Building ML Model In AWS Sagemaker

Image: https://sagemaker-examples.readthedocs.io/en/latest/index.html

chine learning is the most exciting and disruptive area in the current era. AI/ML has become novations. The main objective of the AI system is to solve real-world problems where businesses are concerned about profitability, sustainability, brand image, cost structure, customers, to compliance. AI products & solutions will be easily adopted by businesses and organizations when this is integrated with the broader enterprise system and consumer-facing organizations can use it to enrich their customers’ experiences. This article will mainly deal with the Machine Learning model in AWS Sagemaker.

A serverless architecture exposes the runtime inference endpoint available to client software running on consumer devices. REST is a well-architected web-friendly approach and is used to integrate the inference endpoint with the broader enterprise application.

I will describe the step-by-step code and set up to deploy an ML model in AWS Sagemaker using serverless architecture.

The journey from POC to Production is complex and time-consuming. AWS Sagemaker is an advanced Machine Learning platform which is offering a broad range of capabilities to manage large volumes of data to train the model, choose the best algorithm for training it, manage the scalability, capacity of infrastructure while training it, and then deploy & monitor the model into a production environment.

Let’s build the problem statement & solution.

Problem

When we are talking about the data-driven value of Machine Learning systems, customer analysis is always drawing everyone’s interest. There is huge churn in the mobile industry due to the large volume of customers and various service providers.

Mobile operators have historical records on which customers ultimately ended up churning and which continued using the service. Leaving customers affect the business revenue badly. Hence mobile company wants to predict such customers in advance so that they can be retained with additional discount/offers etc.

Solution

I am going to build an XGBOOST model with the customer dataset. The data is the historical data. The dataset has the customer behaviour, transaction details which will help the algorithm to detect the pattern and predict the customer churn. The predicted customer is detected as “Churn” and “Not churn”. We will send the prediction to the client system via AWS API Gateway for further use by the business operation team. The operation team will use this data along with other CRM data and try to retain the customer whose churn prediction is high.

Objective

Build a machine learning model using Sagemaker-XGBOOST-container offered by AWS Machine Learning Service.
Deploy the Customer Churn model using the Sagemaker endpoint so that it can be integrated using AWS API gateway with the organization’s CRM system.

Approach

The solution will be implemented using AWS Sagemaker-XGBOOST-Container from the Notebook instance. Then the endpoint will be invoked by the Lambda function. AWS API Gateway will call the Lambda when the client system will send a POST request with test data to detect the churn or not churn.
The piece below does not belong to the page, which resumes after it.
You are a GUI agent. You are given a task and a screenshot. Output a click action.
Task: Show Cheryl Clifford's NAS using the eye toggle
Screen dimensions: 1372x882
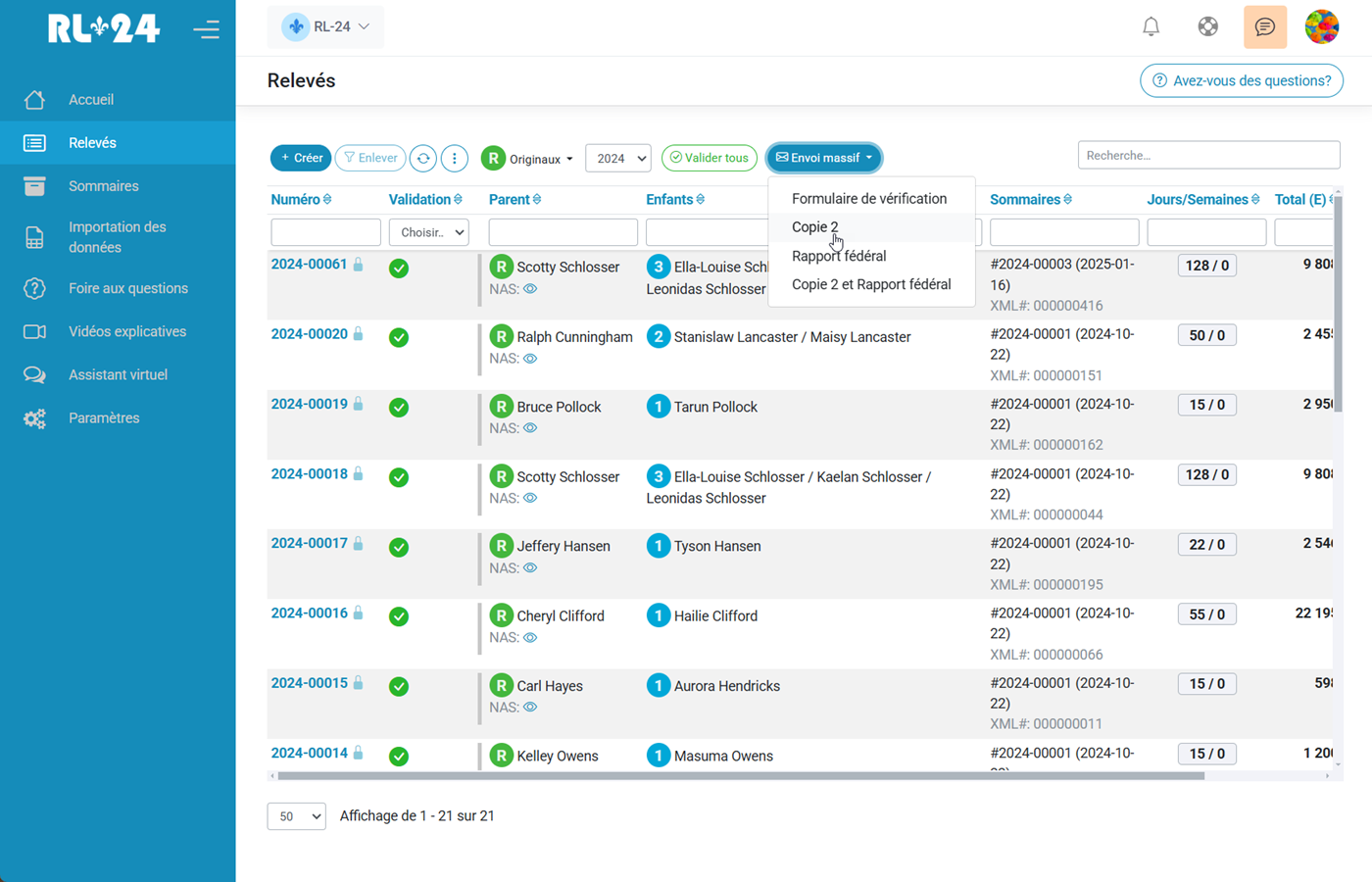point(528,637)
Here we will use a public dataset churn.txt which is available in the Sagemaker sample data folder. the folder is accessible from the Sagemaker notebook instance as described below.

Image created by the author

Image: https://aws.amazon.com/blogs/machine-learning/call-an-amazon-sagemaker-model-endpoint-using-amazon-api-gateway-and-aws-lambda/

Create Sagemaker Notebook Instance

Start the notebook instance from the Sagemaker console.

Image: The screenshot is taken from the author’s own AWS account where the project has been implemented. Account information is hidden for security purposes.

Create the notebook instance with the default setup. Make sure to use the free tier instance (ml.t2.medium) to avoid the accidental costs for the demo project.

Image: The screenshot is taken from the author’s own AWS account where the project has been implemented. Account information is hidden for security purposes.

Image: Created by author

Image: The screenshot is taken from the author’s own AWS account where the project has been implemented. Account information is hidden for security purposes.

Then open the notebook instance by clicking on jupyter library. In Jupyter, choose New and then choose conda_python3.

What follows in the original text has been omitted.